Further, it is preferable that a nozzle 14 and a dilution gas supply pipe 16 are provided in the introduction portion of the liquid raw material 4 into the vaporization container 10 to roughly atomize the liquid raw material 4 as described above. However, it is not always necessary to do so, and the liquid raw material 4 may be appropriately dispersed and introduced into the vaporization container 10.

[0038]

Since the present invention is configured as described above, it has the following effects.

According to the first and third aspects of the present invention, the function of scraping off the residue fixed to the rod by driving the rod-shaped body and the action of dissolving the scraped-off residue with the cleaning liquid can be used together. Residues fixed in the vaporization container can be effectively removed in a short time.

According to the second aspect of the present invention, the leakage of the liquid material and the cleaning liquid to the outside can be more completely prevented by the closed container.

[Brief description of the drawings]

FIG. 1 is a diagram showing an example of a CVD apparatus provided with a vaporizer according to the present invention.

FIG. 2 is a cross-sectional view showing a detailed example of the vaporizer in FIG.
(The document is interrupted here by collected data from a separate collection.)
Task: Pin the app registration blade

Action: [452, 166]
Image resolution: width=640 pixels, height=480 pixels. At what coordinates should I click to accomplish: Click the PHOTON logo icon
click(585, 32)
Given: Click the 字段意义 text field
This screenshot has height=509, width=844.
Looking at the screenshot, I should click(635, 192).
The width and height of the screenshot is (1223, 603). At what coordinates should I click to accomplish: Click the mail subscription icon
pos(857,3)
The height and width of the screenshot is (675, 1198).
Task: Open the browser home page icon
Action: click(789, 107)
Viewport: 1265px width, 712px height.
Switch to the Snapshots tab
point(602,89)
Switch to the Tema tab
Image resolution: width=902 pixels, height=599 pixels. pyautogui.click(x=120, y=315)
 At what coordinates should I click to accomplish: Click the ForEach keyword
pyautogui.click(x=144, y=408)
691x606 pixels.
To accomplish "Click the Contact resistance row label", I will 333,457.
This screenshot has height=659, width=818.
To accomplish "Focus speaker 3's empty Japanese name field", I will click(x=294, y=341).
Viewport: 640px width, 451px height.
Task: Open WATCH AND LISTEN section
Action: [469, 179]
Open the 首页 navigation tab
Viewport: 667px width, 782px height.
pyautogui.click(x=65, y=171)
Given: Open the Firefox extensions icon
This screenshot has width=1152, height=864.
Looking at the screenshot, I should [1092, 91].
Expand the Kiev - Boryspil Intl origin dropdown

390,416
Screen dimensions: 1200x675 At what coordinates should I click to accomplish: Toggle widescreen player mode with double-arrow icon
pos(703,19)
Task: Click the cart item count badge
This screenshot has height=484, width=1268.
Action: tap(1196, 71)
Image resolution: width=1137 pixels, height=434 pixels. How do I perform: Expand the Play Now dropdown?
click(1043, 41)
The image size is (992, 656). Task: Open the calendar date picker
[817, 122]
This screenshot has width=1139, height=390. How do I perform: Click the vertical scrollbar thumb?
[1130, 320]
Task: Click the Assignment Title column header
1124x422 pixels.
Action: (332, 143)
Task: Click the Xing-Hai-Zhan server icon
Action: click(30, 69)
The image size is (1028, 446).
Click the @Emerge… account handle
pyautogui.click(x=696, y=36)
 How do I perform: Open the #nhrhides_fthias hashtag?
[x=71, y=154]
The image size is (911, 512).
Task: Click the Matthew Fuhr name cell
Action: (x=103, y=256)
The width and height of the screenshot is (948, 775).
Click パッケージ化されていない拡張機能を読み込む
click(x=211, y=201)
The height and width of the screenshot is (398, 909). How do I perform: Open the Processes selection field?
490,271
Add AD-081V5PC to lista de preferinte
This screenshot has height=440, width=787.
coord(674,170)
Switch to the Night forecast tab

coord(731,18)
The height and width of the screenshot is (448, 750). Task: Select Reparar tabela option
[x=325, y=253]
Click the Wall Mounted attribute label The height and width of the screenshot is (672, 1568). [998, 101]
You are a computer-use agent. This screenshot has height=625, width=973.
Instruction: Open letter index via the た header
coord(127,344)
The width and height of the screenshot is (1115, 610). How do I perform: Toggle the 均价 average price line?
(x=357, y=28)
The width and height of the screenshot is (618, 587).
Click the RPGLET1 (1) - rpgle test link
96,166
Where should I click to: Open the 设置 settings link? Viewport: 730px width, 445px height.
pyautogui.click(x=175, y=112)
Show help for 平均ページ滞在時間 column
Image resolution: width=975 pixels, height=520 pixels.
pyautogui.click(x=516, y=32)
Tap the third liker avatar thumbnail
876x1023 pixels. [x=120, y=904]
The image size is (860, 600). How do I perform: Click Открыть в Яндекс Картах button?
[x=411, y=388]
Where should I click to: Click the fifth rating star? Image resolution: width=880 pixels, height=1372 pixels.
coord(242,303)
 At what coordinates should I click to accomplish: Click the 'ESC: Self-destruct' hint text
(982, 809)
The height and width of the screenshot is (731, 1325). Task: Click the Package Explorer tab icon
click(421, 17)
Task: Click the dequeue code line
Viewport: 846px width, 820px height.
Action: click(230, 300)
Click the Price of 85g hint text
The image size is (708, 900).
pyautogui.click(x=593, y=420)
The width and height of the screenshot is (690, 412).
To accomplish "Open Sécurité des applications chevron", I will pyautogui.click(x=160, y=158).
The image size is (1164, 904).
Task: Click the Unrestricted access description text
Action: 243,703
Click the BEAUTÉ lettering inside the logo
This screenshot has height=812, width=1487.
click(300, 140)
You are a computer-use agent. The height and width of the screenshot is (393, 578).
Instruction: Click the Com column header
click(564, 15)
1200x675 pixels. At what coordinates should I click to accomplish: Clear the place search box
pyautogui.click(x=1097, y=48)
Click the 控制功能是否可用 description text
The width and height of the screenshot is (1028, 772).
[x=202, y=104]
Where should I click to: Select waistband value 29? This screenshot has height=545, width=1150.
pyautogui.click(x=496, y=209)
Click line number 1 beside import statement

FIG. 3 is a longitudinal sectional view around a vaporization container of the vaporization device of FIG. 2;

FIG. 4 is a schematic view showing an example of a conventional CVD apparatus provided with a vaporizer.

[Explanation of symbols]

 Reference Signs List 4 liquid raw material 8a vaporizer 10 vaporizer 11 hole 12 heater 20 vaporized raw material 30 cleaning liquid supply means 34 cleaning liquid 38 rod 40 driving device 46 closed container

Claims (3)

[Claims] 1. A vaporizer for vaporizing a liquid raw material by heating, wherein the liquid raw material is introduced into a vaporization container having a plurality of holes in a wall thereof, and a plurality of holes respectively fitted into the plurality of holes of the vaporization container. A plurality of rods, a driving device for inserting and removing the plurality of rods into and from the vaporization container, a heater for heating the vaporization container and the plurality of rods, and An apparatus for vaporizing a liquid raw material, comprising: cleaning liquid supply means for flowing a cleaning liquid for dissolving a residue. 2. A method according to claim 1, wherein the vaporizing container and the plurality of rods are housed in a single closed container, and a shaft of the driving device is connected to the plurality of rods through the closed container. An apparatus for vaporizing a liquid raw material as described above. 3. The vaporizing device for a liquid raw material according to claim 1, wherein the plurality of rods are inserted into the vaporizing container by the driving device when the liquid raw material is vaporized. At the time of cleaning of the liquid raw material vaporizing device, the driving device pulls out the plurality of rod-shaped bodies and the cleaning liquid supply means flows the cleaning liquid into the vaporizing container. how to drive.